Cet homme est honoré des puissances secrètes.
Lui mort, à ses beaux lacs, romantiques retraites,
Des pèlerins viendront, penseurs religieux.
Et ils y sont venus en effet, mais rarement de France. En plein romantisme, le poète des lacs n’a eu chez nous que des admirateurs un peu trop respectueux, et qui le vénéraient de loin. Il n’a même pas trouvé de traducteur : une traduction, annoncée par Fontancy pour la Bibliothèque anglo-française, n’a jamais paru, que je sache ; et ce n’est peut-être pas une compensation suffisante pour Wordswortlh que, bien avant M. Jean Aicard, Mme Amable Tastu ait mis en vers français la jolie pièce : We are Seven.
Ainsi l’influence du lakisme sur l’école romantique française, influence que certains critiques ont admise un peu vite, se réduit à très peu de chose, et, ce qui a le plus nui aux lakists, ç’a été justement ce que Philarète Chasles signalait comme leur « qualité intime et souveraine », — la foi.

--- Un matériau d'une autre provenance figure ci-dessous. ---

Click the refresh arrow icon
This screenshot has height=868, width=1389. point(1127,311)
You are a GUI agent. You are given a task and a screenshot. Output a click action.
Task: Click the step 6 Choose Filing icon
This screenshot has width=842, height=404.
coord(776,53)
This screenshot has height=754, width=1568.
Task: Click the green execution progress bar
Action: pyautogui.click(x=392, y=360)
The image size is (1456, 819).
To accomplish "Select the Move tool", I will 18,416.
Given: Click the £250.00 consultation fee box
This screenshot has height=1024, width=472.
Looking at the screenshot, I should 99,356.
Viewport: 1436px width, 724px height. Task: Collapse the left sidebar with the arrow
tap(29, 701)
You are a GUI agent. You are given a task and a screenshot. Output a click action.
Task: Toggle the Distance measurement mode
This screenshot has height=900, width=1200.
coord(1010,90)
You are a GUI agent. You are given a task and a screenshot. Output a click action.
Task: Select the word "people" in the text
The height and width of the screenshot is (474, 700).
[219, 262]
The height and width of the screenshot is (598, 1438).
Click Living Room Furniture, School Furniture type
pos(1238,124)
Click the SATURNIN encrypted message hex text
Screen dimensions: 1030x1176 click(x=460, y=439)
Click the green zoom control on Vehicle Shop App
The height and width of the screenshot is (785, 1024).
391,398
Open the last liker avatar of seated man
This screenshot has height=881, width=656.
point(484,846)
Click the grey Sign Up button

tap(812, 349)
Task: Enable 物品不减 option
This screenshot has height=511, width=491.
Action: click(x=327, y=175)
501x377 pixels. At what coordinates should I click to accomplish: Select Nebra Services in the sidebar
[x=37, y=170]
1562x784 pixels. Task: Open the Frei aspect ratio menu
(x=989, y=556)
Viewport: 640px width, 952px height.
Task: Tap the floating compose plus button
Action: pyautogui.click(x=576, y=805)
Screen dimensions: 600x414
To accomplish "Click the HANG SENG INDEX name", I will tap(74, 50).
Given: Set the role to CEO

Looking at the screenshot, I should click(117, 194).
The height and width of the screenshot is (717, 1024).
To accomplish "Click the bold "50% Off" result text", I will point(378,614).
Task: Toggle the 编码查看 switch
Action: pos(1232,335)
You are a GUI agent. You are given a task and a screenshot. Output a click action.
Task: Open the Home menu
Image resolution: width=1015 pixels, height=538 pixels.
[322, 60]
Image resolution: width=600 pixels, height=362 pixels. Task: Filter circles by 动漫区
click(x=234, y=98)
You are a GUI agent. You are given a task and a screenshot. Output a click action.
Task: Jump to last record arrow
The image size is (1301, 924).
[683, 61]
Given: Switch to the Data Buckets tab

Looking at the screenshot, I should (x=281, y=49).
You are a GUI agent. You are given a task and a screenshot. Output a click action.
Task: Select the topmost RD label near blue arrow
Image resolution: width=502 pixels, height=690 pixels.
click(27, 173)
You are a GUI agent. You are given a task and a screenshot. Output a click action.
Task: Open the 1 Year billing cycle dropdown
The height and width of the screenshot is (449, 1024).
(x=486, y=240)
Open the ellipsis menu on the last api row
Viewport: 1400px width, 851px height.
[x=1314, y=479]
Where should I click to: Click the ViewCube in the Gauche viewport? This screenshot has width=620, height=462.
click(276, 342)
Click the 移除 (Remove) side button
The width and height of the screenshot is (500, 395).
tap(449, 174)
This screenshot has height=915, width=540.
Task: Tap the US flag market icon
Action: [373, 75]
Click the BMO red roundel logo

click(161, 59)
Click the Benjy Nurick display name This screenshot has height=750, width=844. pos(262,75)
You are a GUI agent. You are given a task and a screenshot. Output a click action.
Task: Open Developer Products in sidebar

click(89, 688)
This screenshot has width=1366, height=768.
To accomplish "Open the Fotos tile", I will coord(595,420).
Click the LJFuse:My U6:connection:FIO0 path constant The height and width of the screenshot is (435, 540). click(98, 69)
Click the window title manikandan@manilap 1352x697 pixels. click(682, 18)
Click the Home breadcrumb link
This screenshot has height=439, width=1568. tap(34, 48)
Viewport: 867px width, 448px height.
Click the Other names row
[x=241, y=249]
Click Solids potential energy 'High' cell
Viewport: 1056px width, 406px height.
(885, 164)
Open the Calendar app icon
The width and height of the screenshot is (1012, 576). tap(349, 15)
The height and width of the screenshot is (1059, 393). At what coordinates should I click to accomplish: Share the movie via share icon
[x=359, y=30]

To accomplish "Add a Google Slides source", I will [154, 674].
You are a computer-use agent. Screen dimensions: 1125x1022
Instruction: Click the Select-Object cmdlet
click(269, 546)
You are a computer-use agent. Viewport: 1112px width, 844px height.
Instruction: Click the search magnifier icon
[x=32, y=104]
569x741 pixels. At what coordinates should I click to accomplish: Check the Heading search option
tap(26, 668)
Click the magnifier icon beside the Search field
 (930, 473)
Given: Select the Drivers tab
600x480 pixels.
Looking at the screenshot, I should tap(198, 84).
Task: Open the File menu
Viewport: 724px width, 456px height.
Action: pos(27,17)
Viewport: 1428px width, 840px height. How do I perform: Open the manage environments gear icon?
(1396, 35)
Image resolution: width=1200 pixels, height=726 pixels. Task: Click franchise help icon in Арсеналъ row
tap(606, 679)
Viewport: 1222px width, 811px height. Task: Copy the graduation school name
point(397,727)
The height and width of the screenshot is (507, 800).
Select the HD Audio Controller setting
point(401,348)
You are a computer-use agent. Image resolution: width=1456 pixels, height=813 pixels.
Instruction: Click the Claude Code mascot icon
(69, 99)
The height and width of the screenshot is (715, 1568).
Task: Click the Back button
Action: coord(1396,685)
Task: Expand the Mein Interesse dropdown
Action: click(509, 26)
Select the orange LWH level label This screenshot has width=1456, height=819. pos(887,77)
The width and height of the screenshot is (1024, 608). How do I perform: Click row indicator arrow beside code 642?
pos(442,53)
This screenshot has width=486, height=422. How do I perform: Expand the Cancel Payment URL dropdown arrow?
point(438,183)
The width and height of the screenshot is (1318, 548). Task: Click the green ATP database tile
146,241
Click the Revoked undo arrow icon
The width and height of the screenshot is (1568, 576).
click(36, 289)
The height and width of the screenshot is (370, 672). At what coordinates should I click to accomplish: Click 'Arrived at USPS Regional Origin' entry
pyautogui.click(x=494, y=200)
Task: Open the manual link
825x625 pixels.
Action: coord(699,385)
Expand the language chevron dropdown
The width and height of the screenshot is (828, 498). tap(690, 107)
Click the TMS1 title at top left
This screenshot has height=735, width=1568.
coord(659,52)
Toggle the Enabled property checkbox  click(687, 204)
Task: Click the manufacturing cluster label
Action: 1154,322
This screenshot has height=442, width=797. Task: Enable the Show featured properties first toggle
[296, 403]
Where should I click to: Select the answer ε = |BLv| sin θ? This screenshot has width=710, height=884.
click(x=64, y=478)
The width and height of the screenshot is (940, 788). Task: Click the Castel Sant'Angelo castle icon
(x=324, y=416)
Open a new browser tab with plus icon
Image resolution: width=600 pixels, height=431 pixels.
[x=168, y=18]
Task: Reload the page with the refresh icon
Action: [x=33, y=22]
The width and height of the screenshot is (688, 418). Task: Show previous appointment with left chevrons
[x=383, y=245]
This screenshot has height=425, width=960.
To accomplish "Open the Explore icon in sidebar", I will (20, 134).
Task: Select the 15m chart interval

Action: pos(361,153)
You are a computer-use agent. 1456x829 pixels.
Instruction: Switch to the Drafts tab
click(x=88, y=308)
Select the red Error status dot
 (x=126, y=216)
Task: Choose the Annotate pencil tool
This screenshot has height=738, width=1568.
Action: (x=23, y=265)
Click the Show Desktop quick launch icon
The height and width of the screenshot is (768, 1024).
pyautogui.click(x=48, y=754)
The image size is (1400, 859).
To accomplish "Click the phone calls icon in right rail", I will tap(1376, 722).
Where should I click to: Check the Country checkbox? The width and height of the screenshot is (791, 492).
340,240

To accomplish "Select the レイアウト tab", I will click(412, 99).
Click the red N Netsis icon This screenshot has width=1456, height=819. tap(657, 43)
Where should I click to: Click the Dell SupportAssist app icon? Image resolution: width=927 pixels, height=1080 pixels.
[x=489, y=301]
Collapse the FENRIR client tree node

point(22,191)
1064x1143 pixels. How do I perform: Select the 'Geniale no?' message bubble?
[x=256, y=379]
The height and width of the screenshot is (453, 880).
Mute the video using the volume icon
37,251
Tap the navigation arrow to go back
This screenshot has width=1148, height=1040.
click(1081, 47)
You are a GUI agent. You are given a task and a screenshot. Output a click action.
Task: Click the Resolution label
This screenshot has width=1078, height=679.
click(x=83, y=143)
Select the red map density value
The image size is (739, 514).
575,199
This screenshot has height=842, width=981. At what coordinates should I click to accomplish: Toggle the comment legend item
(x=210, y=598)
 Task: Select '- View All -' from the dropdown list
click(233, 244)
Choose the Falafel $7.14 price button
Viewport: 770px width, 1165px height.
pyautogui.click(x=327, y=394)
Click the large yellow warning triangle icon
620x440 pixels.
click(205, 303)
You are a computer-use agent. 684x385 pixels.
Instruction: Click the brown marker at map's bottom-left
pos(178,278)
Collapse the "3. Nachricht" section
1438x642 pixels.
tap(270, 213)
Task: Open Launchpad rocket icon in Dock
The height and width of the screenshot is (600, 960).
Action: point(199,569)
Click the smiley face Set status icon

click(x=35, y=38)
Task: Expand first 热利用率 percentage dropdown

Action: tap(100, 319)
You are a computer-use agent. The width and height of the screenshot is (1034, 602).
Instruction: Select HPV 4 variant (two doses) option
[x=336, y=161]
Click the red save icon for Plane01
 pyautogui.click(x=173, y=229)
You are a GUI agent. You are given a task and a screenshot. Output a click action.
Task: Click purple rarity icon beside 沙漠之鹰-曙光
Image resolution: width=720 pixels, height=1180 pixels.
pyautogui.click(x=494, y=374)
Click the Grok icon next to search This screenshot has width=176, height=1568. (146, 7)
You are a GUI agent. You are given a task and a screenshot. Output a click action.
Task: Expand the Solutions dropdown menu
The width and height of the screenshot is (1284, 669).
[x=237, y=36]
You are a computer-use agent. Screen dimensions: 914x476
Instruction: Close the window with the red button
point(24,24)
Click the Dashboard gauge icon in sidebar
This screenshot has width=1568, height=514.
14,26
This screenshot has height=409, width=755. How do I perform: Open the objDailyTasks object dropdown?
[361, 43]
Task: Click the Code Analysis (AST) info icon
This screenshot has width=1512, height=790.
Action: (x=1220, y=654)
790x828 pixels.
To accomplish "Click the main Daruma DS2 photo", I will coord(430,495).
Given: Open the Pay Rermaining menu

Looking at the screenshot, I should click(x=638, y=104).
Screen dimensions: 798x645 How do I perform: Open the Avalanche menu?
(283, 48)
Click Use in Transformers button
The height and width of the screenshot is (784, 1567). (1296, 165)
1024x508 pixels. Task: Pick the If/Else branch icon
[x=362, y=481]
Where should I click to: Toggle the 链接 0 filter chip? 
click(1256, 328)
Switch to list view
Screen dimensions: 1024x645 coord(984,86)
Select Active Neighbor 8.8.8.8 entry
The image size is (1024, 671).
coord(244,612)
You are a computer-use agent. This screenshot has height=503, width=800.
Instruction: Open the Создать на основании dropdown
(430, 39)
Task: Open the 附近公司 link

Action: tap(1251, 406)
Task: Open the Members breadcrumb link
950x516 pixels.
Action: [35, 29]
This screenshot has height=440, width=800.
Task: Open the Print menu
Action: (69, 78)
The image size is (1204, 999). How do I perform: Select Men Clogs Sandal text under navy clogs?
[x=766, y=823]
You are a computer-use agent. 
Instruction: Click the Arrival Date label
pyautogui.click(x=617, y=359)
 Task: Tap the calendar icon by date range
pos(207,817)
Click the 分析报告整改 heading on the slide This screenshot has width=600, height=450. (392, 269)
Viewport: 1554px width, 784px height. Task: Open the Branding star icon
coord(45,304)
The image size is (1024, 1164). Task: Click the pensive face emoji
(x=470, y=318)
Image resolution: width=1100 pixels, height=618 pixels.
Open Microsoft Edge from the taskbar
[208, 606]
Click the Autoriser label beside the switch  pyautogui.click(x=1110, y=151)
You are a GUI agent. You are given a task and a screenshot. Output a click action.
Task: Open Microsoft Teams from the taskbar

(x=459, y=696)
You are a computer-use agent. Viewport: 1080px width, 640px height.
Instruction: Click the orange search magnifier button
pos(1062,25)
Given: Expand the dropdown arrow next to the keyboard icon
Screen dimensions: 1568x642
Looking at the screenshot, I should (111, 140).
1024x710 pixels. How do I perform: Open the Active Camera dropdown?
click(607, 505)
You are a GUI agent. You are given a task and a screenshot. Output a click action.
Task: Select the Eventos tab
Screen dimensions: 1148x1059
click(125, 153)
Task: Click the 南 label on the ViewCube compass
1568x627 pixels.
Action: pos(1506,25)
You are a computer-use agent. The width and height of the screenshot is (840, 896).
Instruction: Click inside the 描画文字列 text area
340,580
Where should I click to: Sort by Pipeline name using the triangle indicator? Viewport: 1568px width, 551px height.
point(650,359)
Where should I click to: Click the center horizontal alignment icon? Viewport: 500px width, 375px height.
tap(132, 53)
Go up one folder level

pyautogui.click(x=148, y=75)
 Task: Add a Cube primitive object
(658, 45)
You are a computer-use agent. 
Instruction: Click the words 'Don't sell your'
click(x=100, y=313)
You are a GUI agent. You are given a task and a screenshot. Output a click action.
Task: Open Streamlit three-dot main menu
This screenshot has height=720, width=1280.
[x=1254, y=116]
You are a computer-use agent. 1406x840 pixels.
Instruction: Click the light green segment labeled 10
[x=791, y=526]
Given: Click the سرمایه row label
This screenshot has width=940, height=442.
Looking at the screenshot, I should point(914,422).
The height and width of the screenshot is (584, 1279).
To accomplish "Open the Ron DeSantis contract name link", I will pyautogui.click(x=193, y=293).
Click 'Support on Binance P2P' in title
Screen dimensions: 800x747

Le romantisme a été partout en Europe un mouvement à la fois moral et artistique ; mais il a été surtout une question d’art pour un Chateaubriand, pour un Hugo, même pour un Lamartine, tandis que pour un Wordsworth il a été avant tout, — je ne dis pas exclusivement, — un réveil moral. Et c’est ce que sentait bien le grand sceptique, l’ironique Byron quand, voulant tuer dans l’œuf cette philosophie de poète, il assénait à l’innocente ce coup de massue :
He who understands it would be able
To add a story to the Tower of Babel.
L’anathème de Don Juan a pesé sur le religieux optimisme de Wordsworth, et la France a cru Byron sur parole. Elle a réduit l’auteur du Prélude au rang modeste de poète du foyer et de l’enfance. Elle a superbement ignoré le penseur, ou elle l’a renvoyé à la Tour de Babel. Un Théophile Gautier a pu écrire, sans sourciller :
Je n’ai jamais rien lu de Wordsworth, le poète
Dont parle lord Byron d’un ton si plein de fiel,
Qu’un seul vers : le voici, car je l’ai dans la tête,
Clochers silencieux montrant du doigt le ciel.
C’est le vers connu :
Spires whose silent finger points to heaven
Et encore, ce vers « frais et pieux, » Gautier l’avait-il trouvé dans un roman libertin :
C’était comme une fleur des champs, comme une plume
De colombe, tombée au cœur d’un bourbier noir.